- _TASK ITEM_:
Pictures must not appear in the copy. Restate exactly the lines below from the one with "Screen dimensions: 290x131" through the one with "Instruction: Expand the", inclusive.

- _ENTRIES SHOWN_:

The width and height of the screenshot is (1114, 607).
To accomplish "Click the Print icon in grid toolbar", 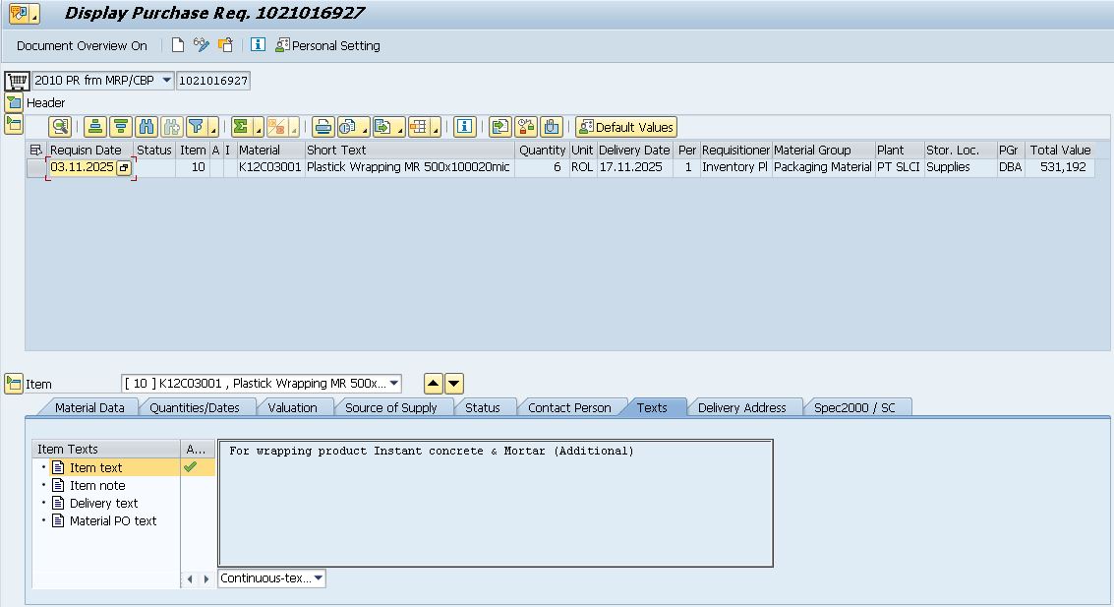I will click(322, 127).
* * *
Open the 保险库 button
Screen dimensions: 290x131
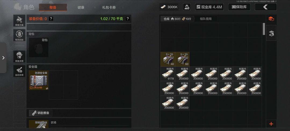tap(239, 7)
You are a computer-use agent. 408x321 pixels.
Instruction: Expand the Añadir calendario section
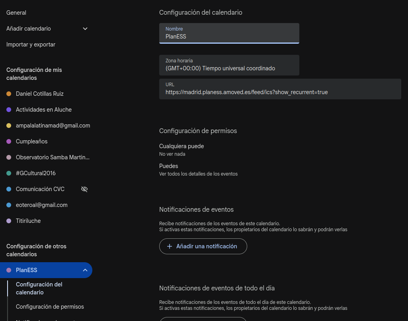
...
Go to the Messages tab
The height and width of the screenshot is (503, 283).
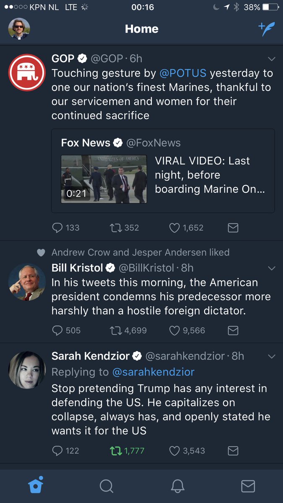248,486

- _RESPONSE FOR THIS EXERCISE_:
Screen dimensions: 290x131
tap(239, 7)
You are a computer-use agent. 408x321 pixels.
Instruction: Expand the Añadir calendario section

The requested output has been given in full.